The underlying goals of a health system involve the improvement and equal distribution of health, responsiveness to the expectations and needs of the population, and fairness in financial contribution in obtaining necessary health care (1). The health of an individual is a personal matter, which most take very seriously in the United States today. Personal choice in providers and types of care, provider sensitivity and non-judgment, and respect for the privacy of personal health information are aspects of our healthcare system that are often taken for granted. HIPAA laws protect the privacy of our individually identifiable health information. When I worked within the legal department of a large HIV/AIDS organization in Los Angeles, any instance of a breach of confidentiality within any capacity was handled with utmost care, concern, and investigation. Employees were trained quarterly on proper practices and any changes to HIPAA in order to respect the privacy of every patient in accordance with the laws.
Murray and Frenk (2000) address such issues of responsiveness and respect for the individual during interactions with the health system. Individuals should have the right to the confidentiality of their personal health information in order to openly discuss medical history with their provider and preserve individual power over such information.

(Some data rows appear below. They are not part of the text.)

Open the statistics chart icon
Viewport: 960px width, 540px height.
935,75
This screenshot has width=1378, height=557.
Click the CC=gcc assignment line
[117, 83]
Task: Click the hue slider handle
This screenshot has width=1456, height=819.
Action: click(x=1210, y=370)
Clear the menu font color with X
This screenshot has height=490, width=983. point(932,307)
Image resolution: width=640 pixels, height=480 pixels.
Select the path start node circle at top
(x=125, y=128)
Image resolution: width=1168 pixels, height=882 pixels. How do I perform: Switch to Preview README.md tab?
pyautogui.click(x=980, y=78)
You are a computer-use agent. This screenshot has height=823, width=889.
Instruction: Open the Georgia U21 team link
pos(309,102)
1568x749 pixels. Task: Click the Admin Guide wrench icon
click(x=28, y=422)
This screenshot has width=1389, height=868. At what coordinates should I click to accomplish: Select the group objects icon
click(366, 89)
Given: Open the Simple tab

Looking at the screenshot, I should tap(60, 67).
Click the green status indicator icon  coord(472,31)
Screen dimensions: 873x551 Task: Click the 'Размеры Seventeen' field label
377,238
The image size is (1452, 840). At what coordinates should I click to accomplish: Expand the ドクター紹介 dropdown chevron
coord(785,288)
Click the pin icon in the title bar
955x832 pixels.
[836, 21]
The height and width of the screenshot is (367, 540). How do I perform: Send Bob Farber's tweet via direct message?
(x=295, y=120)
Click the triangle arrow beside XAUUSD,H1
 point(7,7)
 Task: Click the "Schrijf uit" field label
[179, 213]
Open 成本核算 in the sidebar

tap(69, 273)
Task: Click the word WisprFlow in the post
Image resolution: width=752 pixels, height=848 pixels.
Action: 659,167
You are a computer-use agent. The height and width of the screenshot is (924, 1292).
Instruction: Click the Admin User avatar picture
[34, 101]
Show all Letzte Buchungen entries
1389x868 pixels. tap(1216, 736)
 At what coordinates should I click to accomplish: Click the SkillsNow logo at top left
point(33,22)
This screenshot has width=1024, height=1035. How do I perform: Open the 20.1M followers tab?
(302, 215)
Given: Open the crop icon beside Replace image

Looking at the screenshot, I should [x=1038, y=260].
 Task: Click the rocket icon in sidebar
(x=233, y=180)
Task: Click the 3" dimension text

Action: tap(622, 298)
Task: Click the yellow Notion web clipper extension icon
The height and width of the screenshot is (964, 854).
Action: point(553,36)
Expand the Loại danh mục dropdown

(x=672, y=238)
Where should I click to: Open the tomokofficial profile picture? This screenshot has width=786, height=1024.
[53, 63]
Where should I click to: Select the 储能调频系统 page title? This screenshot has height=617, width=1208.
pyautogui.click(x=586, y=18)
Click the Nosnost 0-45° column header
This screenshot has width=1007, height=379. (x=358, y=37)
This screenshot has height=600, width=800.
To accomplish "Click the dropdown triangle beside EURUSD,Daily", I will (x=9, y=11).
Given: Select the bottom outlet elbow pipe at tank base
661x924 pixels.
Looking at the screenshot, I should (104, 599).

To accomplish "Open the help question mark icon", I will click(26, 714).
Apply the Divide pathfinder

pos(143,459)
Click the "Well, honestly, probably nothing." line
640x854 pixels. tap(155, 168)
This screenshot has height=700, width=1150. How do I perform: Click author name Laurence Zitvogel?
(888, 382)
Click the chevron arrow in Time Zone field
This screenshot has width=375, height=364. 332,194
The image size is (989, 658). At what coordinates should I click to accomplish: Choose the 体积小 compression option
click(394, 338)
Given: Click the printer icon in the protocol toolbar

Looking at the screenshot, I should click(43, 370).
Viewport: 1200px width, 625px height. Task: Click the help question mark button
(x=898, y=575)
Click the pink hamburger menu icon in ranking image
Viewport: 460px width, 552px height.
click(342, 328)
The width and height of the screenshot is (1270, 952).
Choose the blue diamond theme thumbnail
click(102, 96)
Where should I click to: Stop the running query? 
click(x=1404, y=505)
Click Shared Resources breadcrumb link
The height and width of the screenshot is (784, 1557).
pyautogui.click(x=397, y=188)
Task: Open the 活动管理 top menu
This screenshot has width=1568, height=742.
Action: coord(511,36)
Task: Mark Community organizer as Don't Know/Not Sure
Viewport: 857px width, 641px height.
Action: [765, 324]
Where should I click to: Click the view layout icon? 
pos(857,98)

Such avenues of respect also include a properly trained physician who is receptive and sensitive to potentially embarrassing disclosures of health information or physical treatment. Individuals should also have the ability to decide what health interventions and treatments they receive and do not receive (1).
I was struck by the concept that health systems in developing countries may often lack such aspects of responsiveness, confidentiality, and respect for the dignity of the individual – common expectations of our health system today. These gaps have the potential to produce stigma and a lack of social authority, which may compound broader issues of access and usage of healthcare services. The existence of proper responsiveness among all levels of society is rooted within differences of social, cultural, demographic, and economic factors (1). How do we elevate the importance of responsiveness and quality of care in developing countries? Do individuals in developing countries deserve an equal right to protection of personal health information?
1. Murray, C. & Frenk, J. (2000). A Framework for Assessing the Performance of Health Systems. Bulletin of the World Health Organization, 78(6), 717-731.